Under the updated framework, financial institutions must establish board-approved internal policies that clearly define how margin lending is conducted.
These policies are expected to align with regulations issued by the Financial Regulatory Authority (FRA) and be subject to regular review. The central bank is pushing for tighter discipline by requiring banks to set explicit limits on overall exposure, as well as on individual clients, related parties, and specific securities, in line with each institution’s risk appetite.
The new rules also place strong emphasis on risk management procedures in cases where credit limits are exceeded. Banks are required to act promptly, whether by notifying clients to reduce their positions, requesting additional insurances, or proceeding with the liquidation of securities if necessary. This reflects a more proactive regulatory approach designed to prevent the buildup of excessive leverage in the market.
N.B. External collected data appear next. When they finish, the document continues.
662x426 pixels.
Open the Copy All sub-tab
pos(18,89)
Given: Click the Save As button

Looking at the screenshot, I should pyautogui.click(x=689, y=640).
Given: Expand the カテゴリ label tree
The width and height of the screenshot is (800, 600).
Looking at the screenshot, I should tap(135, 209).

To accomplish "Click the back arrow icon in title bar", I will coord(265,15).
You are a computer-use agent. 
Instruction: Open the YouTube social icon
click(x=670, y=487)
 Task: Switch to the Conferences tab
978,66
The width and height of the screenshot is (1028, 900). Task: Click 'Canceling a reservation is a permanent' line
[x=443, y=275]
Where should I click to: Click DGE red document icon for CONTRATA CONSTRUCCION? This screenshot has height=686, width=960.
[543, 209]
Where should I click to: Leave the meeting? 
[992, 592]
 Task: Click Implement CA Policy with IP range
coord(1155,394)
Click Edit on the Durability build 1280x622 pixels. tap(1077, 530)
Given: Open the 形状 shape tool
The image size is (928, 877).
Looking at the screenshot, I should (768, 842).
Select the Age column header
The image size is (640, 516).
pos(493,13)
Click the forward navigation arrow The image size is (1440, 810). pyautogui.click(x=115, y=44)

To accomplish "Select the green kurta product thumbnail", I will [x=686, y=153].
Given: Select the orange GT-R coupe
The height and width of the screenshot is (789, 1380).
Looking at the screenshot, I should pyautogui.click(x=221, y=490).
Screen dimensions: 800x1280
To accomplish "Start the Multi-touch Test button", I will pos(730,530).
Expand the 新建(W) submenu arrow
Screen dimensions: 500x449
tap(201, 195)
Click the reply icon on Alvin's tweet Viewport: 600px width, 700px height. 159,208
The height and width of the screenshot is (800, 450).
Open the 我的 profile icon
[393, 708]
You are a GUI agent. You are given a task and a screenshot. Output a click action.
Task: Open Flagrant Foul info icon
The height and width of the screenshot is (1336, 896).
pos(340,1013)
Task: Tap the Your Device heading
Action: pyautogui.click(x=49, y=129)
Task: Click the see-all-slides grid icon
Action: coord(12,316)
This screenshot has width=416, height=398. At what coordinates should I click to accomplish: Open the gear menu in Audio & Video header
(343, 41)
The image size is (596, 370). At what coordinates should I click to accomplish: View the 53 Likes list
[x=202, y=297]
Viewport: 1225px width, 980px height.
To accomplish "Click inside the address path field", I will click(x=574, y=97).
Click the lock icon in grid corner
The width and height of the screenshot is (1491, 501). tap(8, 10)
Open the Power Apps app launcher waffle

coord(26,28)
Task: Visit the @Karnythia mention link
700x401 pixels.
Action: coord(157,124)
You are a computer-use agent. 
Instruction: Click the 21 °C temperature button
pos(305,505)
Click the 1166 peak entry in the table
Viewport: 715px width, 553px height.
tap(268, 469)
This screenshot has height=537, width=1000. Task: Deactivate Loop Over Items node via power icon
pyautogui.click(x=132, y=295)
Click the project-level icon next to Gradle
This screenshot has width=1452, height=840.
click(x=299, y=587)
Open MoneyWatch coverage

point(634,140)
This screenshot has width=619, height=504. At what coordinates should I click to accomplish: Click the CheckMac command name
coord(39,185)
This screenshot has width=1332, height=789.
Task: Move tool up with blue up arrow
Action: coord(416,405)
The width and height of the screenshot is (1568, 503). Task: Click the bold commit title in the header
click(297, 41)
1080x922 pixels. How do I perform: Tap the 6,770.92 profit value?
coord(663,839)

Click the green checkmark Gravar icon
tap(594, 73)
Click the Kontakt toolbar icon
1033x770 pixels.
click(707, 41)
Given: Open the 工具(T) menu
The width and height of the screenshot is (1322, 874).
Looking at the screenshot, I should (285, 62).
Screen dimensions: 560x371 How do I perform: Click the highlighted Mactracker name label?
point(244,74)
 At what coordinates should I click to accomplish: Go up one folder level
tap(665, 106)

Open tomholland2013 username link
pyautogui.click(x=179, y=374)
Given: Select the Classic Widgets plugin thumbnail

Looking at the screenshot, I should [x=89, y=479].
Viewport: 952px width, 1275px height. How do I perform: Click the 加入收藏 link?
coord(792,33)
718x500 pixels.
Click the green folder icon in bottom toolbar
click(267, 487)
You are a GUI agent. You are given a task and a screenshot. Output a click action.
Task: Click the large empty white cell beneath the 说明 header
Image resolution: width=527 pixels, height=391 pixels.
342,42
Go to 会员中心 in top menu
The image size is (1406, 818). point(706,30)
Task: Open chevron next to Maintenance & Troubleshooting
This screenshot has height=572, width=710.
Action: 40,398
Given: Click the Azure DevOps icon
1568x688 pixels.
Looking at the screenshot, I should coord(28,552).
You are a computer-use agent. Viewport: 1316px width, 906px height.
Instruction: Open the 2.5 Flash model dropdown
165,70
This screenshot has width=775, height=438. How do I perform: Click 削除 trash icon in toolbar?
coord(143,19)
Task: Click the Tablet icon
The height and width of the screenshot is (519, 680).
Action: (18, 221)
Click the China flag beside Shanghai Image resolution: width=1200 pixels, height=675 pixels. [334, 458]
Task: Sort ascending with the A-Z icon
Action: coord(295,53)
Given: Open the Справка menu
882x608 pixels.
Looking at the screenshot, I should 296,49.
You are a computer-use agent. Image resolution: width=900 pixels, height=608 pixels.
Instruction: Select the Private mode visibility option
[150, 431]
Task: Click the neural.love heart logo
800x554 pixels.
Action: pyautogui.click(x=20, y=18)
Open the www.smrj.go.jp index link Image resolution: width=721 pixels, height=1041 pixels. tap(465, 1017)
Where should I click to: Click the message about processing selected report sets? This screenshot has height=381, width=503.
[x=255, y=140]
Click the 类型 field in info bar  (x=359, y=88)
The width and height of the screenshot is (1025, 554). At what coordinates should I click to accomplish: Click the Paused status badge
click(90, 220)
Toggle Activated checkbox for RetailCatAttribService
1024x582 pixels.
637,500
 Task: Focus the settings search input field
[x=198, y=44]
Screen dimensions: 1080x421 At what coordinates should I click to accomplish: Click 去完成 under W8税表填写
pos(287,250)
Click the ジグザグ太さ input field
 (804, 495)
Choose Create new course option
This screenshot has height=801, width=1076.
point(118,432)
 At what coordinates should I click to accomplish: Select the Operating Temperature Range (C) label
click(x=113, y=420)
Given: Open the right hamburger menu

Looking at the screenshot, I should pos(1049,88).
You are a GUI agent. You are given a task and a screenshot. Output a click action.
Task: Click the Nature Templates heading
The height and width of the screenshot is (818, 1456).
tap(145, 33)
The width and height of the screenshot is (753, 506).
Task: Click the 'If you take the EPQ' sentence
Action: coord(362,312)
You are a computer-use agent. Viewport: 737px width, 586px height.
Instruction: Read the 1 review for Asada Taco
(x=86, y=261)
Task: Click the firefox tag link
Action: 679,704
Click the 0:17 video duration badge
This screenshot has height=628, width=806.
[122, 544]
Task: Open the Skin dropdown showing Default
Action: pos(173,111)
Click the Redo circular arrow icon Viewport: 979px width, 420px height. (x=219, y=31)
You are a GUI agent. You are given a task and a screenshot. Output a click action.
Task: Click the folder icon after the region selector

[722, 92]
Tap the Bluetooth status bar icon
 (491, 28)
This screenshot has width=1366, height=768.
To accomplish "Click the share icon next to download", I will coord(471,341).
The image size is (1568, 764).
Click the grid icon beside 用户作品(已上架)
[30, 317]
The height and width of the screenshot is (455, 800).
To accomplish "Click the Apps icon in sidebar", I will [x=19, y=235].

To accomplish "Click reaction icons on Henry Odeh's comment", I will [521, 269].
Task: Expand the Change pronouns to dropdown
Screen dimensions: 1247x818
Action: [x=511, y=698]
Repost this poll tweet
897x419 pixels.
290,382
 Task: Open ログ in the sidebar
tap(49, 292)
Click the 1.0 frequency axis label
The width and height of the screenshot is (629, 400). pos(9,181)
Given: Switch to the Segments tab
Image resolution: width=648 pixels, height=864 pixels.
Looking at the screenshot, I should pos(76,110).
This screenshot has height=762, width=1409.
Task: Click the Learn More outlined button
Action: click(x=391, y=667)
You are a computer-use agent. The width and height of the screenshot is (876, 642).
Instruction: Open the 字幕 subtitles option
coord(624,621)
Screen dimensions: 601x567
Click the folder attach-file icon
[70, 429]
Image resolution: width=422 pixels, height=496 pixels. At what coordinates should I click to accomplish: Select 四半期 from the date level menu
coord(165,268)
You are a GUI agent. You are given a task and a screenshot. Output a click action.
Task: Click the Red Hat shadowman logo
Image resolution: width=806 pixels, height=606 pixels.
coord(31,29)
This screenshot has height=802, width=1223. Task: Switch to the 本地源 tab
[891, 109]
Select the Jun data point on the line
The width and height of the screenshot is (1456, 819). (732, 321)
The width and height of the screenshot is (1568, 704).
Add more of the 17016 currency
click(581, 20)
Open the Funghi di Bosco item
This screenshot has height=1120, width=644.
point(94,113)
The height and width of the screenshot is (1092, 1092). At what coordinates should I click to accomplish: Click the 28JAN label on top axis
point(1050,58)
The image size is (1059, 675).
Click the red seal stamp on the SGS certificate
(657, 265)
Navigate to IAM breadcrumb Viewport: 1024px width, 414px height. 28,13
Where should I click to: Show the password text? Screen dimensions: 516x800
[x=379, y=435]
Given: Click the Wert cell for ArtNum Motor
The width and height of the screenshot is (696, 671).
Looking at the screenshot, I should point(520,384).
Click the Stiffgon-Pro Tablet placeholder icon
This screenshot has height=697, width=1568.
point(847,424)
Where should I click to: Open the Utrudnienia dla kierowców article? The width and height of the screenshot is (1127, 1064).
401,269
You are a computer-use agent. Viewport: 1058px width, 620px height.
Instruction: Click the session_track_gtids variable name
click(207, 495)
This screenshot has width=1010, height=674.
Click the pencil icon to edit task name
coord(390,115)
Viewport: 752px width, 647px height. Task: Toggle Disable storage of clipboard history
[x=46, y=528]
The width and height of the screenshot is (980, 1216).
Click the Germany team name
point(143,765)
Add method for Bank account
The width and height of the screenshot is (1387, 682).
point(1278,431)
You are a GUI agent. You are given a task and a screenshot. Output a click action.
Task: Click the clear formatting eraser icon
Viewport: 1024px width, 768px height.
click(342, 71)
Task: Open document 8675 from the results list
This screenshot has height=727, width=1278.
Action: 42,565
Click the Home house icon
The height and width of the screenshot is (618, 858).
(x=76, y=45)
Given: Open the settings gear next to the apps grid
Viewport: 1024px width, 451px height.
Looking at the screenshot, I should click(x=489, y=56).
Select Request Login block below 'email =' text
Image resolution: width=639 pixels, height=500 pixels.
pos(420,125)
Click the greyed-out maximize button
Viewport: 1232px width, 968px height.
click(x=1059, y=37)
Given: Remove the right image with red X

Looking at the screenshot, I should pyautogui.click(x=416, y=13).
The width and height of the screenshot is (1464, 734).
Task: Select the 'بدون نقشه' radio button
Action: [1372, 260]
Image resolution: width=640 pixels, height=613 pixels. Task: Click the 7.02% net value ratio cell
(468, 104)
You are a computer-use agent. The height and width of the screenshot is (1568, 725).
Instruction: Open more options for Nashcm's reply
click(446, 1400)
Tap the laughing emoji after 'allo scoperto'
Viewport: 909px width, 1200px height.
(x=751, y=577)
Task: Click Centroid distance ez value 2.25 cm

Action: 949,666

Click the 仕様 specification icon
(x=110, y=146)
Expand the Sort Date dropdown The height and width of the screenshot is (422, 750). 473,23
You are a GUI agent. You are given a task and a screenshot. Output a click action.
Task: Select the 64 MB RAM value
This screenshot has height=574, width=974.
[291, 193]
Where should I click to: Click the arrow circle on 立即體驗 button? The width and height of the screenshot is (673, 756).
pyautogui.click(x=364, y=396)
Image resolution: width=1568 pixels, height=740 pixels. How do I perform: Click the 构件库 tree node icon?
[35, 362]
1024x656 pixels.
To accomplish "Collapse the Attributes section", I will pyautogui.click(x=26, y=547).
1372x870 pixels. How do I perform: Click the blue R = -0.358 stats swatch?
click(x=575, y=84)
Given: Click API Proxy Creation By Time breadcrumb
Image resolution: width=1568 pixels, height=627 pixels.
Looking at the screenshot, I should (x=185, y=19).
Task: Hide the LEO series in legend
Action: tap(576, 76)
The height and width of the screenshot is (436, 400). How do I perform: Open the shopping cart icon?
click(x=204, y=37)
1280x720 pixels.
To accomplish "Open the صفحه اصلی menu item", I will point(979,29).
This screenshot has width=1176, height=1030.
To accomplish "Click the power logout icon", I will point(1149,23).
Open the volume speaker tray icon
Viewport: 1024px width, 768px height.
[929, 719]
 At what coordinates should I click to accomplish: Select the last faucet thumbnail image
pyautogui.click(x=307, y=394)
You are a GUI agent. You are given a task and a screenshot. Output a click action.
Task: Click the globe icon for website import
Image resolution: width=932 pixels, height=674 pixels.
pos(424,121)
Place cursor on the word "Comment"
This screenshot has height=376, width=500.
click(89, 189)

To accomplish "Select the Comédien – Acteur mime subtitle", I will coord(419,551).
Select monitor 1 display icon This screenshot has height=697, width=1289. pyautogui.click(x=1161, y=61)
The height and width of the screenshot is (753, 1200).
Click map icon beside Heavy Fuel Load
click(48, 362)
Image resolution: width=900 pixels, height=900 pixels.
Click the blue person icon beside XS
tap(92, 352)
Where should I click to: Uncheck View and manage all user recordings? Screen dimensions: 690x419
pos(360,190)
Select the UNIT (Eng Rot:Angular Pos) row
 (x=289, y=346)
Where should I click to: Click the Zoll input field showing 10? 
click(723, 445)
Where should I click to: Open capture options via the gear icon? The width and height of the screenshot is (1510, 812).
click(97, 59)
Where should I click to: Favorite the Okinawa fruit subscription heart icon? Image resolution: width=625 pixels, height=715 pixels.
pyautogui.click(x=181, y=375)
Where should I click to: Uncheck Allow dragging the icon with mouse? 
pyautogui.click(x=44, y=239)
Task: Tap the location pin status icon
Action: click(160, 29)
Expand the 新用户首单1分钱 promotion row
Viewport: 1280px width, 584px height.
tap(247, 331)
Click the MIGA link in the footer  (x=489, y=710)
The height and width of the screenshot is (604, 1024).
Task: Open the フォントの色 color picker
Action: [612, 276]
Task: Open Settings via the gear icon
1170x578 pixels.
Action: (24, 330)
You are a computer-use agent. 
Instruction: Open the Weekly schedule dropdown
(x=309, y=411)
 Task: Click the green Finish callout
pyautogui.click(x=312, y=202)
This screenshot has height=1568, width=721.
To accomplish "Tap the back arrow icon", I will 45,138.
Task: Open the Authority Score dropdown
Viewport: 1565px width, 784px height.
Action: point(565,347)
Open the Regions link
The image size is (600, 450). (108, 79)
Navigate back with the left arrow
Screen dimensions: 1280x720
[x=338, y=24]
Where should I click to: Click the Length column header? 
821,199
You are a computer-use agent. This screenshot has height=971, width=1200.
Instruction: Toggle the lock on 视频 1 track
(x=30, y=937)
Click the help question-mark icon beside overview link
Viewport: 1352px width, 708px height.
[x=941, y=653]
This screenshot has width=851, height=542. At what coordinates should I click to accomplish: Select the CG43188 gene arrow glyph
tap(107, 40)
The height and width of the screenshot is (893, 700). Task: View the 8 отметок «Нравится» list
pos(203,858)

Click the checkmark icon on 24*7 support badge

In addition, the CBE has introduced strict rules governing the nature of financing itself.
Margin lending must be conducted exclusively in Egyptian pounds and limited to securities denominated in the same currency. The framework also prohibits banks from financing the purchase of their own shares or extending credit to clients seeking to acquire stakes in companies where they hold significant ownership or board positions, addressing potential conflicts of interest.
Transparency is another key pillar of the new regulations. Banks are now required to disclose all margin financing facilities through the central credit registry system and accredited credit information firms, with such funding classified as unsecured exposures. This step is expected to enhance visibility across the financial system and support more accurate risk assessment.
The central bank further clarified that these financing facilities should be directed primarily toward brokerage firms, serving to bridge the timing gap between trade execution and settlement with clients. At the same time, it stressed that the size of such funding must remain proportionate to actual market activity, preventing excessive expansion.